1st Chairman of the Senate
- In office 30 January 1996 – 29 November 1999
- Deputy: Sergey Tikhonov Aitkul Samaqova Äbilgazy Qusaiynov
- Preceded by: Office established
- Succeeded by: Oralbay Abdykarimov

Deputy Chairman of the Senate
- In office 1 December 1999 – 1 December 2005
- Chairman: Oralbay Abdykarimov Nurtai Abykayev
- Preceded by: Äbilgazy Qusaiynov
- Succeeded by: Muhammed Kopeev

Senator for Jambyl Region
- In office 5 December 1995 – 19 August 2011 Serving with Jandar Karibaiuly, Shamsat Isabekov, Aleksandr Savchenko
- Preceded by: Office established
- Succeeded by: Ertargyn Astaev

Head of Jambyl Region
- In office 12 February 1992 – 6 October 1995
- Preceded by: Office established
- Succeeded by: Amalbek Tyshanov

Personal details
- Born: 15 April 1939 Ernazar, Kazakh SSR, Soviet Union
- Died: 3 April 2024 (aged 84) Astana, Kazakhstan
- Party: CPSU (1965–1991)
- Spouse: Mansia Süyingaliyeva
- Children: 3
- Education: Kazakh National Agrarian University Academy of Sciences of the Soviet Union

= Omirbek Baigeldi =

Kazakh politician, chair of the Senate (1939–2024)

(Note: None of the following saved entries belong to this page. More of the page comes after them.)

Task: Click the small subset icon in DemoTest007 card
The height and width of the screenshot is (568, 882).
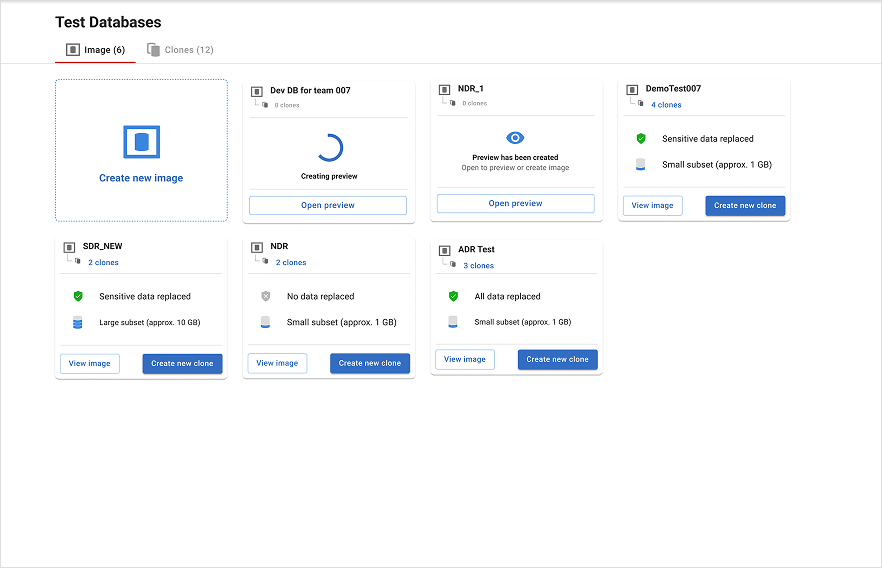Action: 641,165
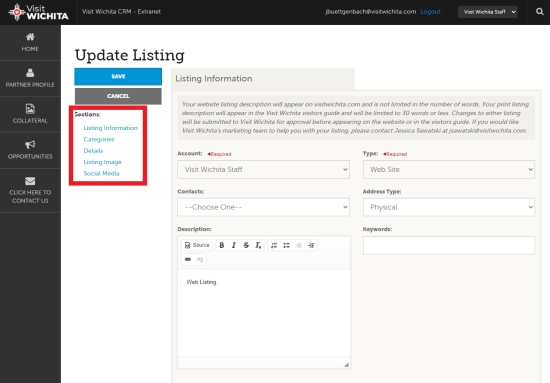Toggle strikethrough in description editor
This screenshot has width=550, height=383.
[x=246, y=245]
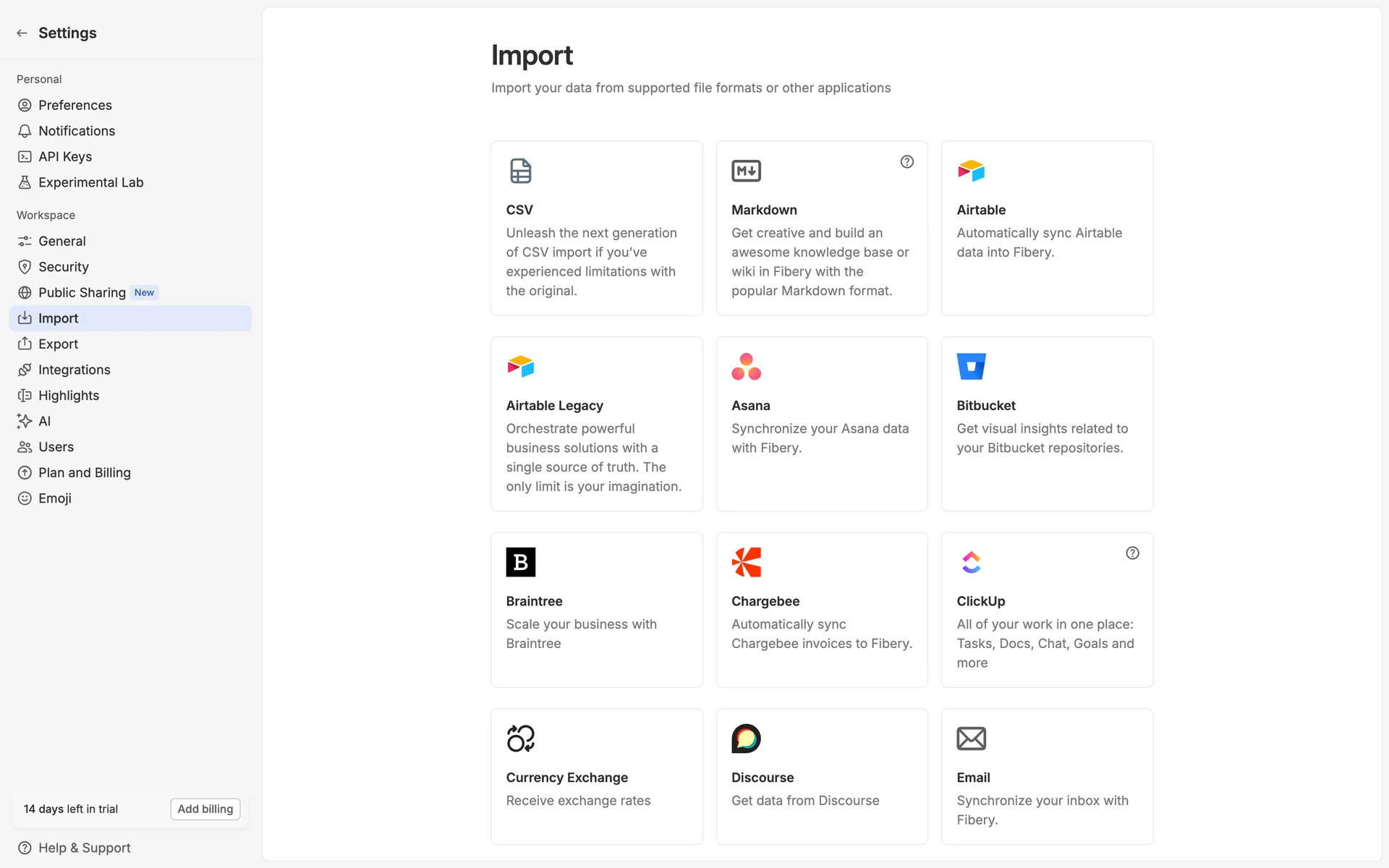Select the Asana logo icon

(x=746, y=367)

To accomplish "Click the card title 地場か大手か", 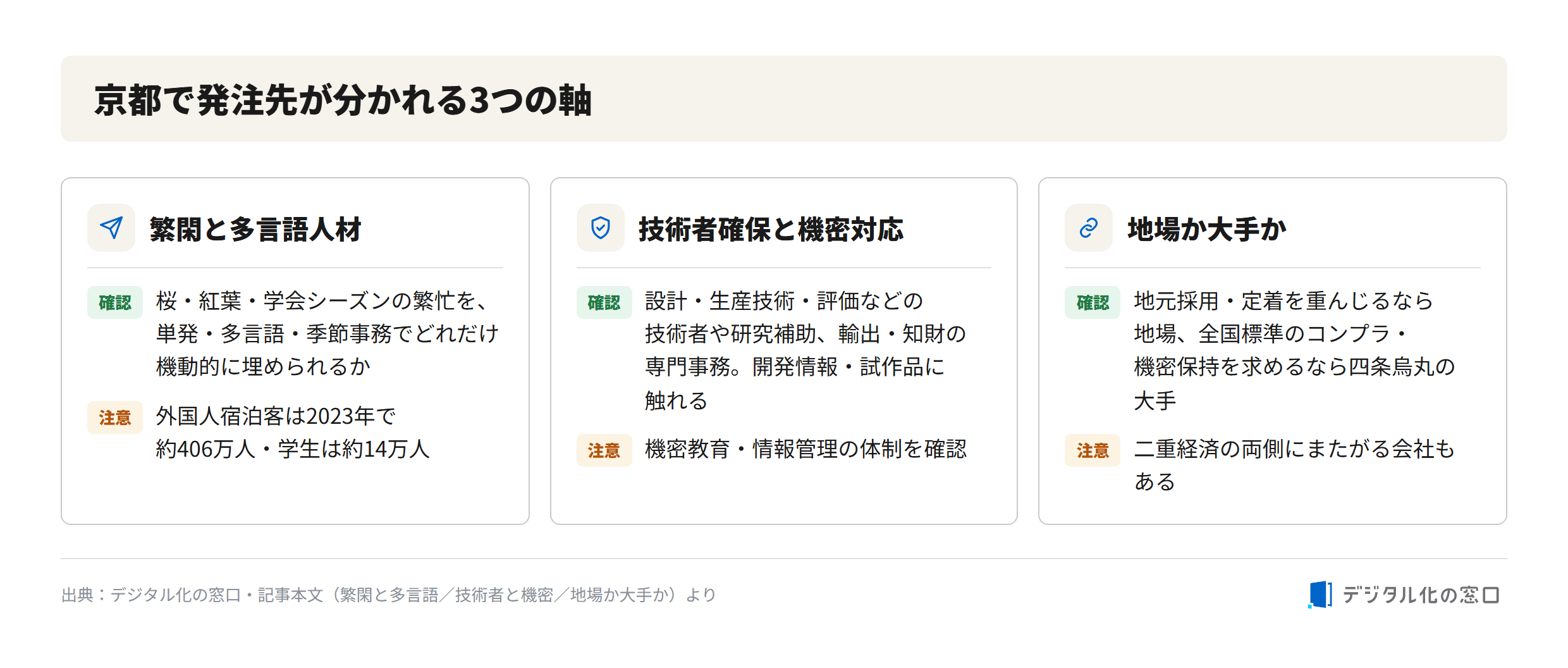I will click(x=1206, y=229).
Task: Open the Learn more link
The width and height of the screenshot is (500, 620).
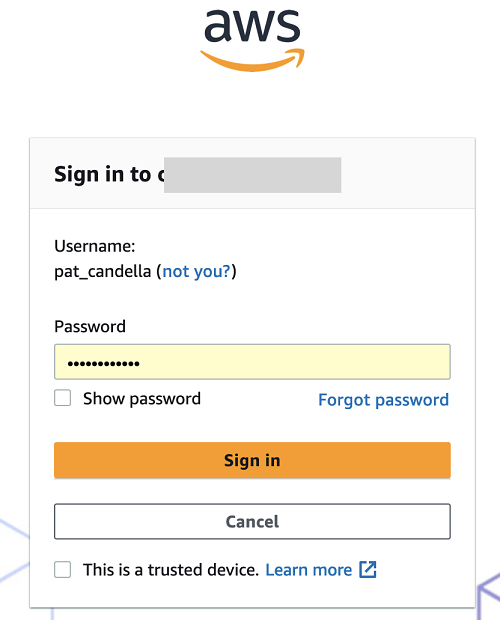Action: [x=308, y=570]
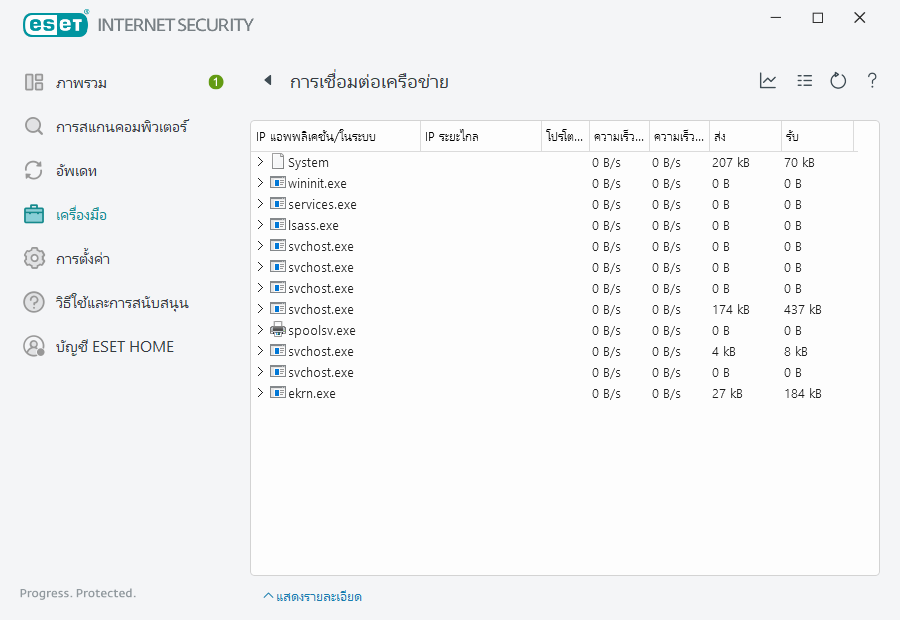This screenshot has height=620, width=900.
Task: Expand the wininit.exe connections
Action: pyautogui.click(x=260, y=183)
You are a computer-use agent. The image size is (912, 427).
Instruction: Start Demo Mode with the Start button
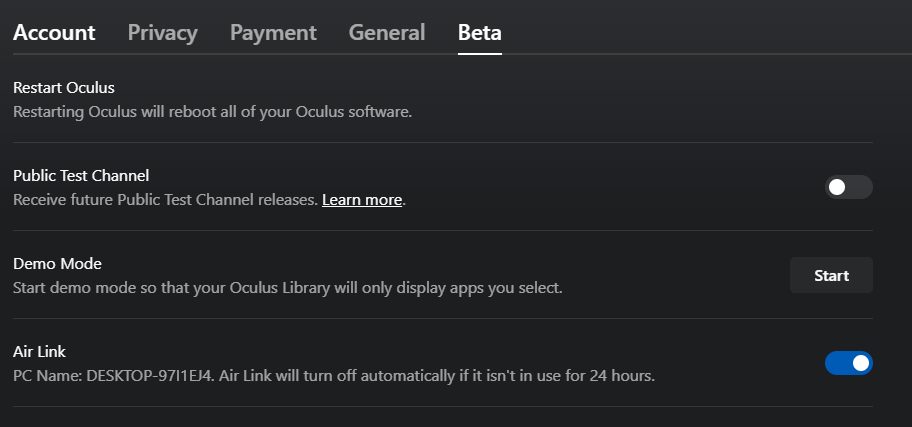(831, 275)
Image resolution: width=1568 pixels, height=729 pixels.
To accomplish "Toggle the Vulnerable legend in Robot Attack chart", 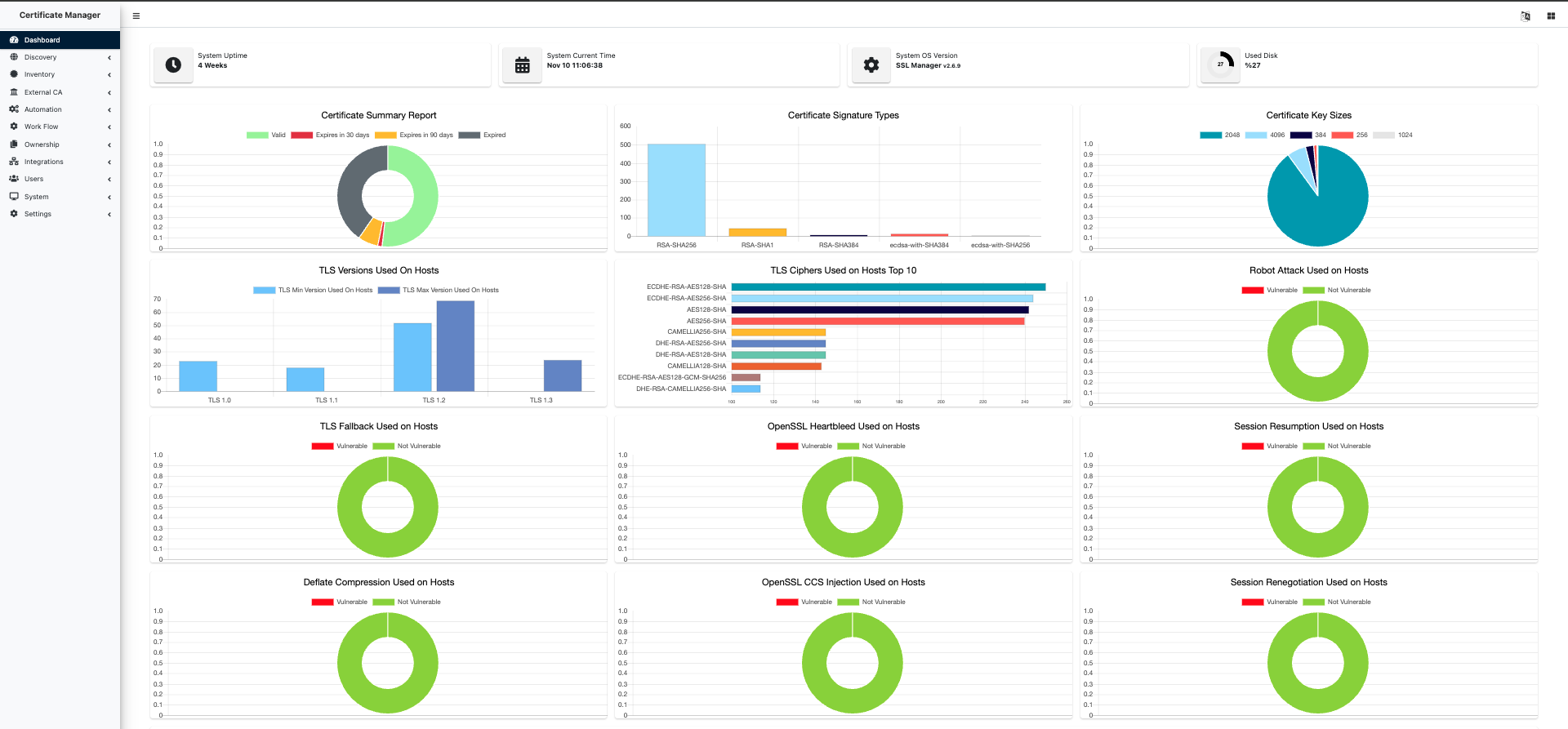I will (x=1270, y=291).

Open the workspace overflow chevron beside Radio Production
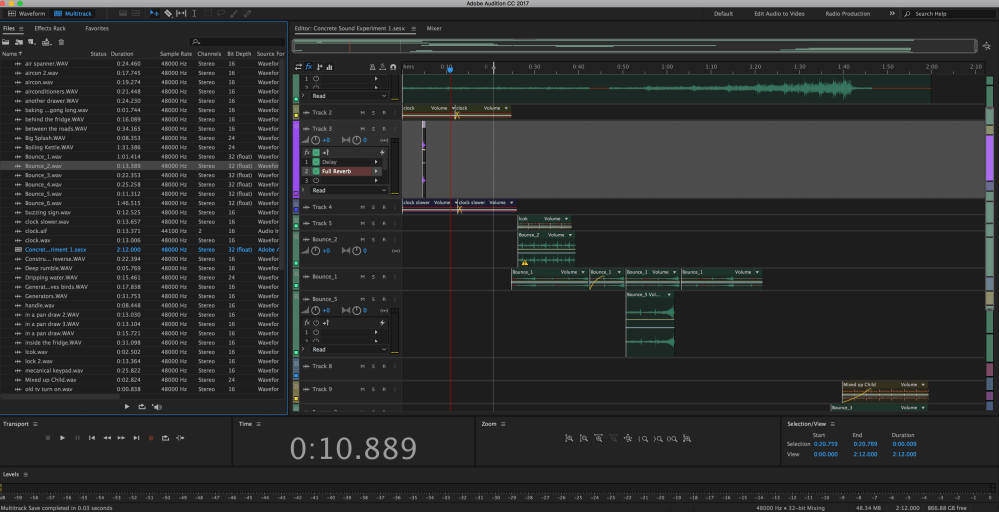893,14
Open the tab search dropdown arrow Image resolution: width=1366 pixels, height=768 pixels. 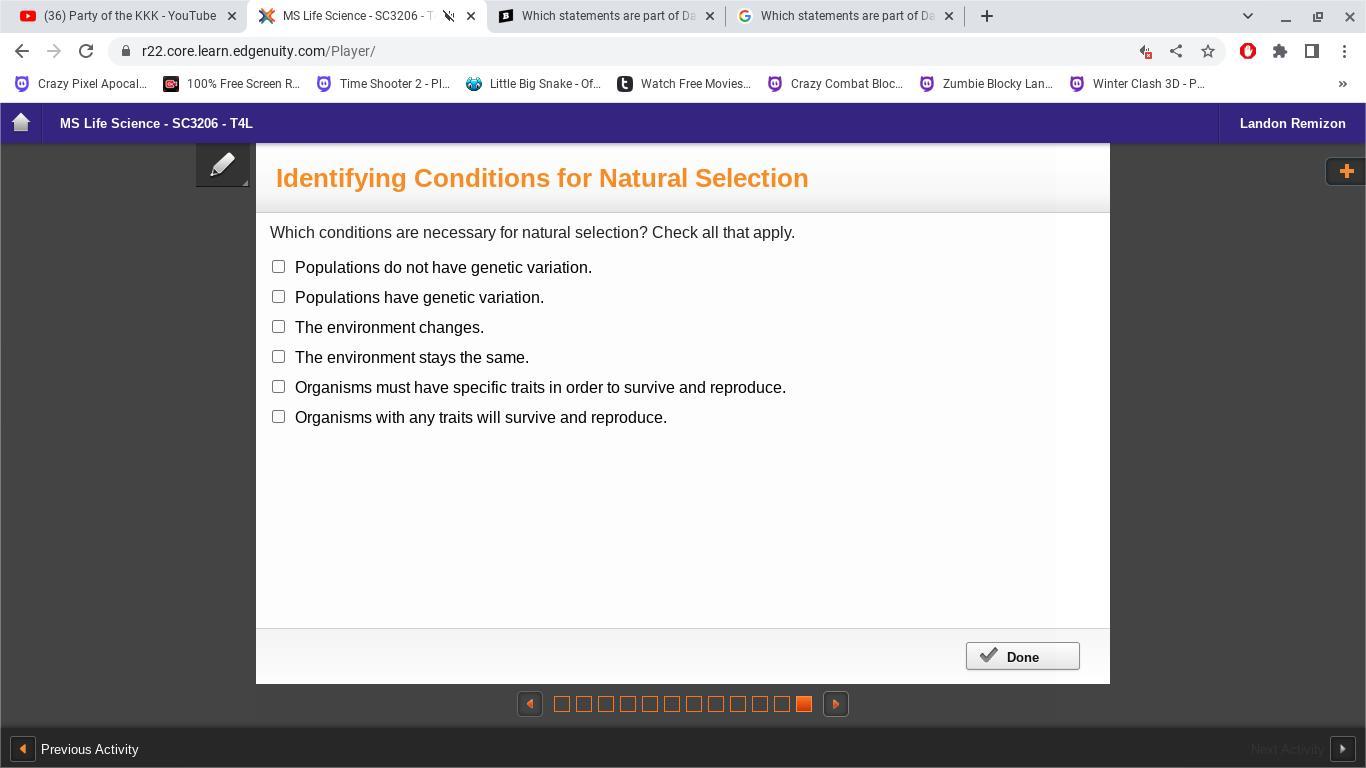point(1247,16)
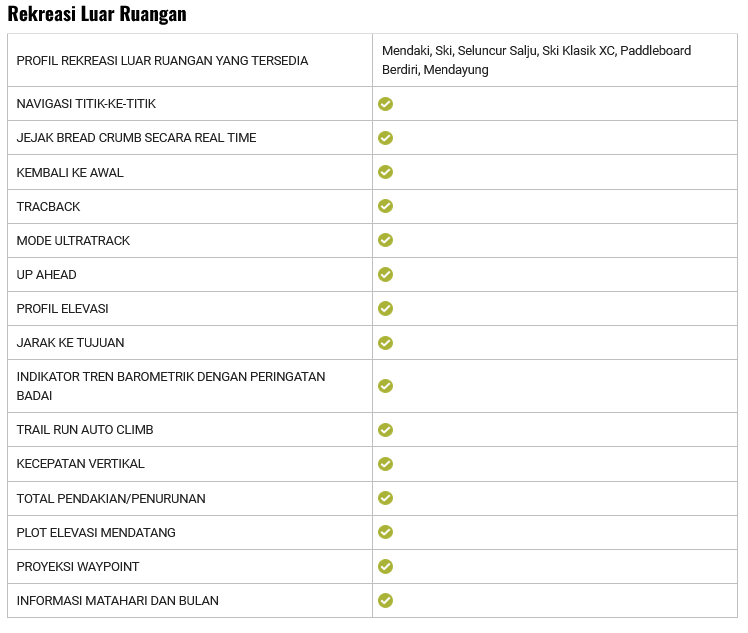Screen dimensions: 748x633
Task: Click checkmark beside Kembali ke Awal
Action: tap(385, 172)
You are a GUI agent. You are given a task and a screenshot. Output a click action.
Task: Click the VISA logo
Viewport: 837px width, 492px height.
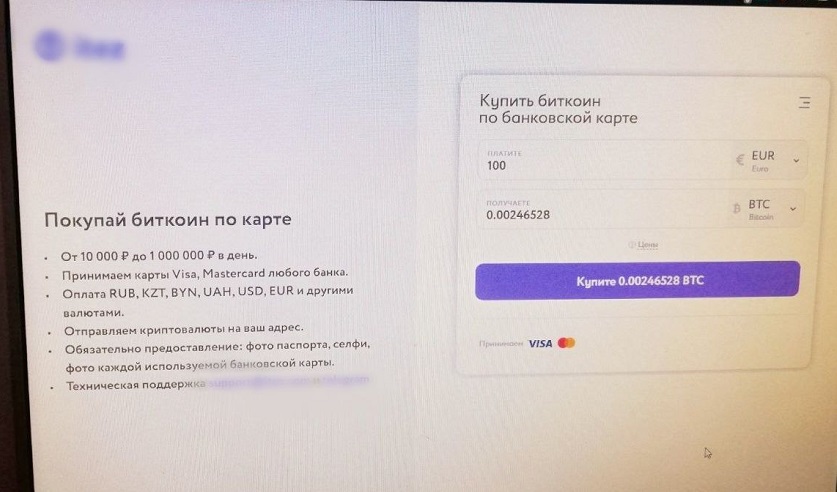click(x=540, y=344)
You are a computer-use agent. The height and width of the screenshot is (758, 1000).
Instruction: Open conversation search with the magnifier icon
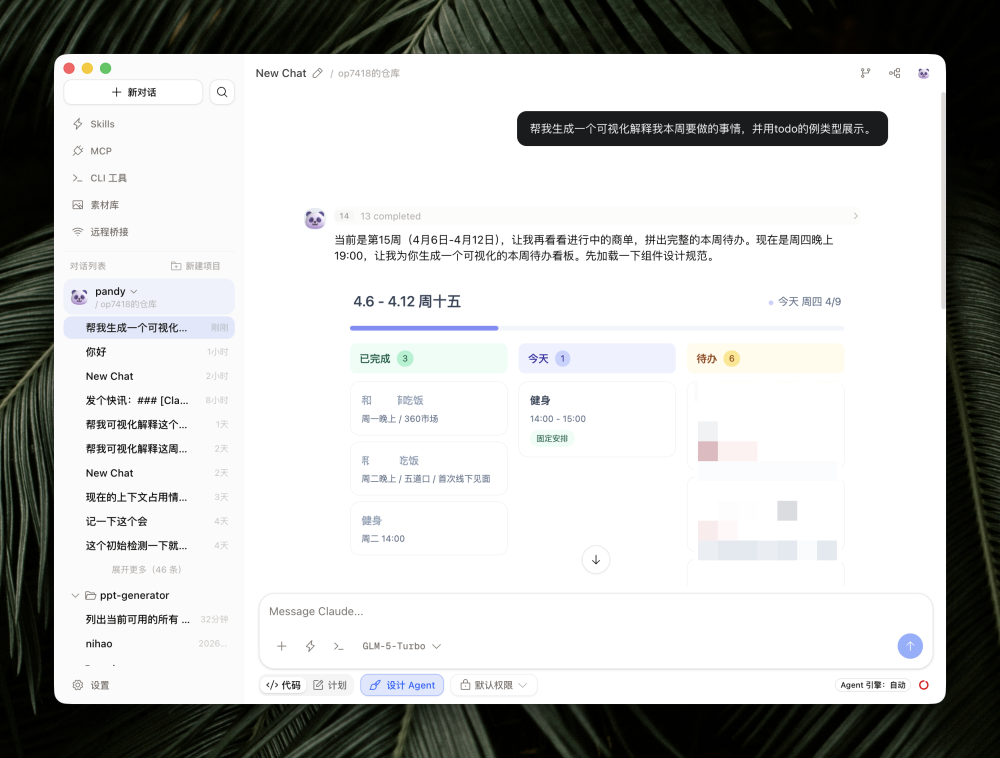click(x=222, y=92)
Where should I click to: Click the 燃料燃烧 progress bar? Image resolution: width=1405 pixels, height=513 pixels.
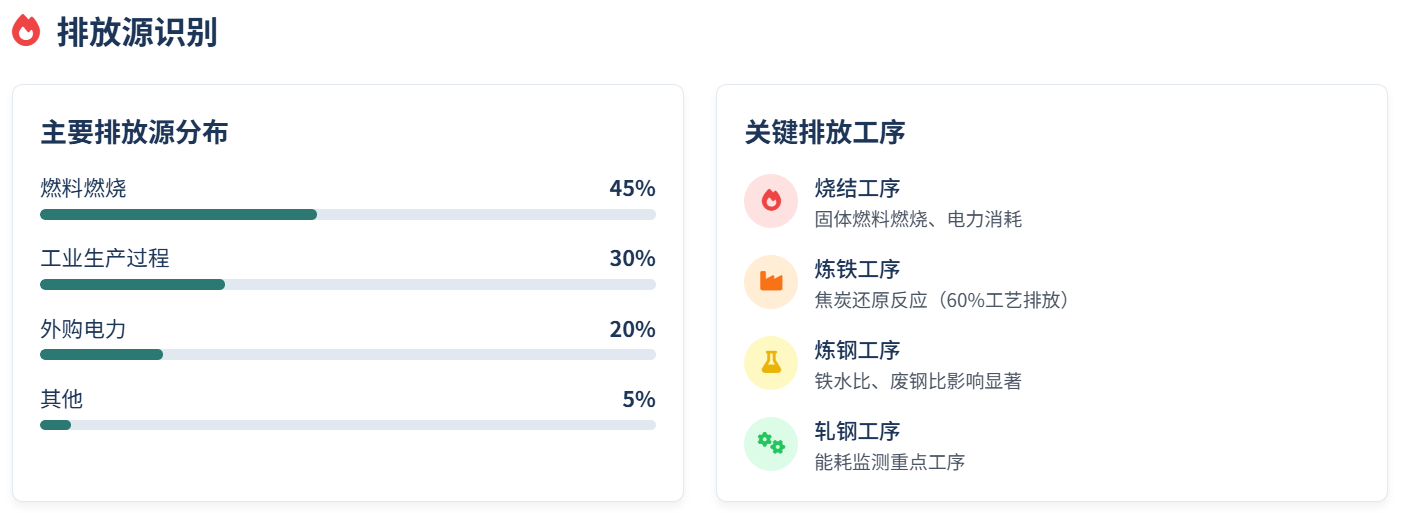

Ömırbek Bäigeldı (Өмірбек Бәйгелді, /kk/; 15 April 1939 – 3 April 2024) was a Kazakh politician who was a member of the Senate of Kazakhstan where he served as the Chair from 30 January 1996 to 29 November 1999 and then its Deputy Chair from 1 December 1999 to 1 December 2005. Baigeldi had earlier been the Akim of the Jambyl Region from 1992 to 1995.

== Biography ==

=== Early life and education ===
Baigeldi was born in the village of Ernazar in Jambyl Region. In 1962, he graduated from the Kazakh National Agrarian University as livestock scientist. In 1982, Baigeldi earned his political science degree from the Academy of Sciences of the Soviet Union.

=== Career ===
After graduating in 1962, he was engaged in scientific and practical activities in the field of organization and management of agriculture and industry where he published a collection of articles and reports. From 1975 to 1990, Baigeldi was the head of the Regional Committee Department, First Secretary of the Kordai District Party Committee, chairman of the executive committee of the Jambyl Regional Council of People's Deputies, and the First Secretary of the Jambyl Regional Committee of the QKP.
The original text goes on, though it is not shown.